» **SUPPLIED DATA**:

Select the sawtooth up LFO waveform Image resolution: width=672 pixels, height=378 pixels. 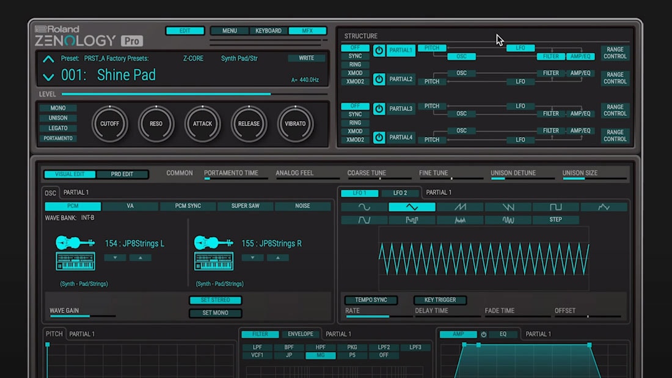[460, 207]
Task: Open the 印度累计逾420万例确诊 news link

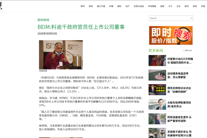Action: pyautogui.click(x=180, y=61)
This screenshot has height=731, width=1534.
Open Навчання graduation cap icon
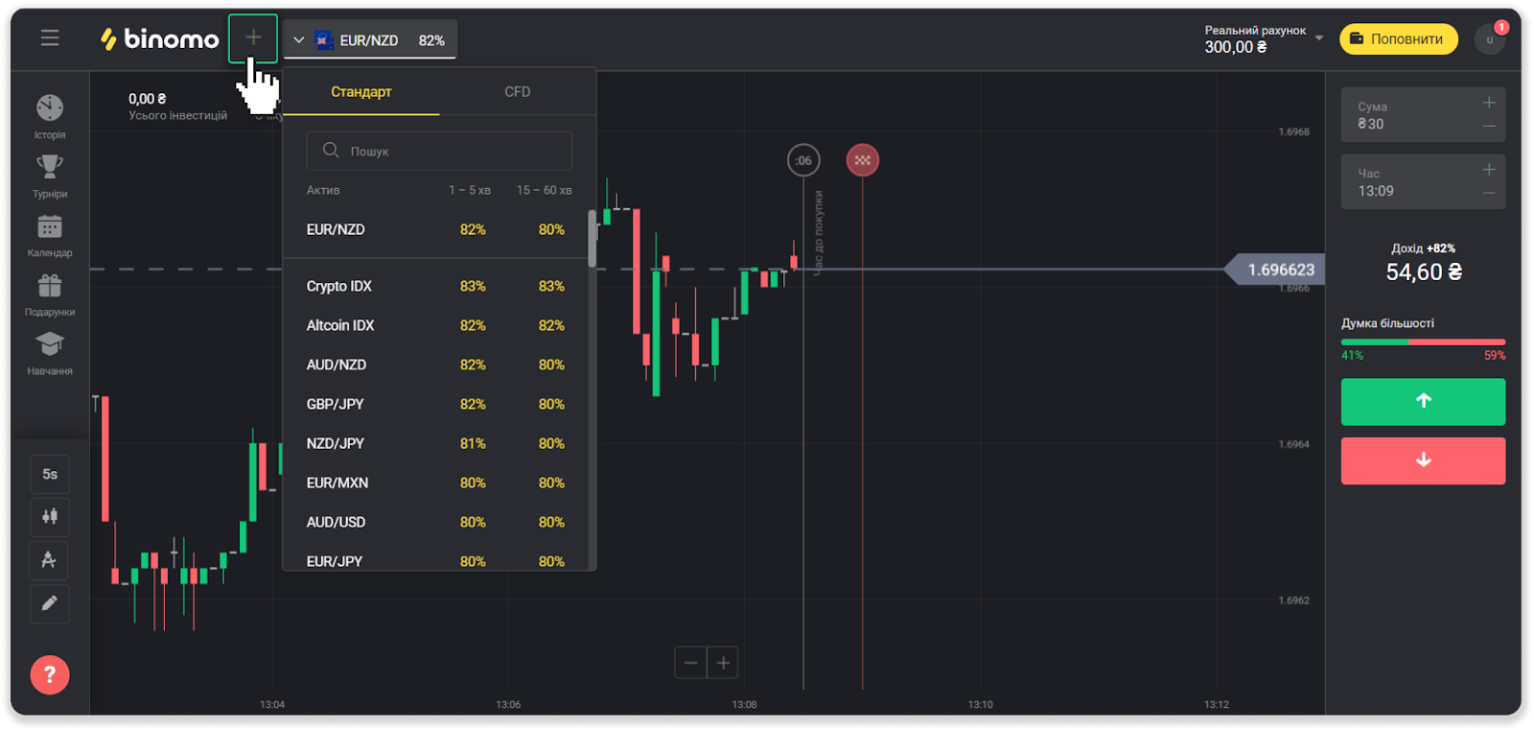(x=50, y=344)
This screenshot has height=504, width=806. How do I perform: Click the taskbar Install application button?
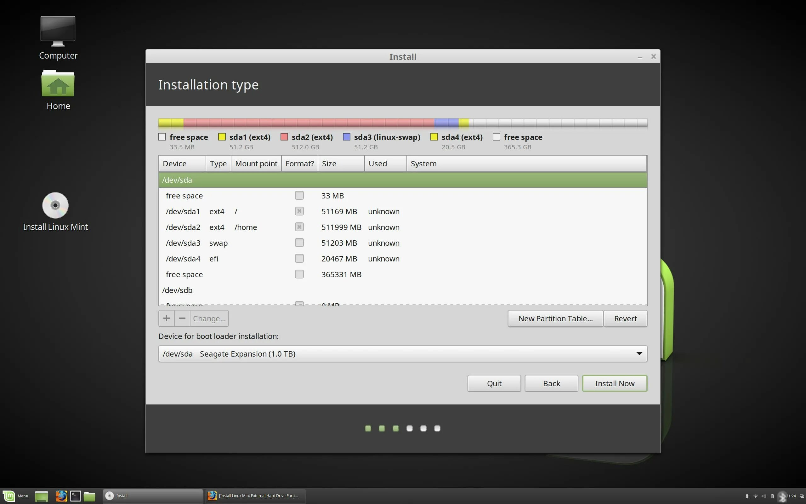[122, 495]
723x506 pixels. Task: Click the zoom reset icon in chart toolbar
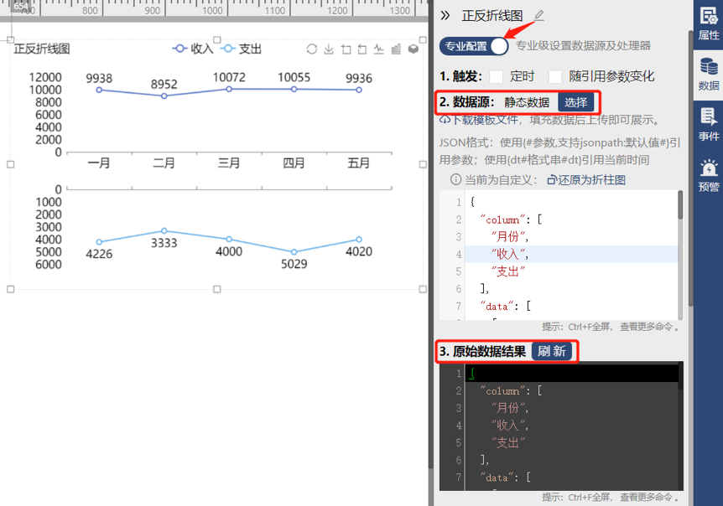click(x=362, y=49)
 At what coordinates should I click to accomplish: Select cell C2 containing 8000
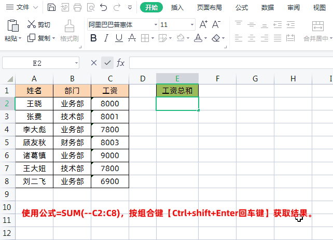(109, 104)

» **DIRECTIONS FOR THIS TASK**: The answer should consist only of the lines from the one with "Task: Open the 印度累计逾420万例确诊 news link" through the last line of the material above, copied exactly, with no pictures.

» **RESULT**:
Task: Open the 印度累计逾420万例确诊 news link

Action: pyautogui.click(x=180, y=61)
This screenshot has height=731, width=1534.
Open Навчання graduation cap icon
(x=50, y=344)
This screenshot has height=504, width=806. How do I perform: Click the taskbar Install application button?
[122, 495]
723x506 pixels. Task: Click the zoom reset icon in chart toolbar
click(x=362, y=49)
 At what coordinates should I click to accomplish: Select cell C2 containing 8000
(109, 104)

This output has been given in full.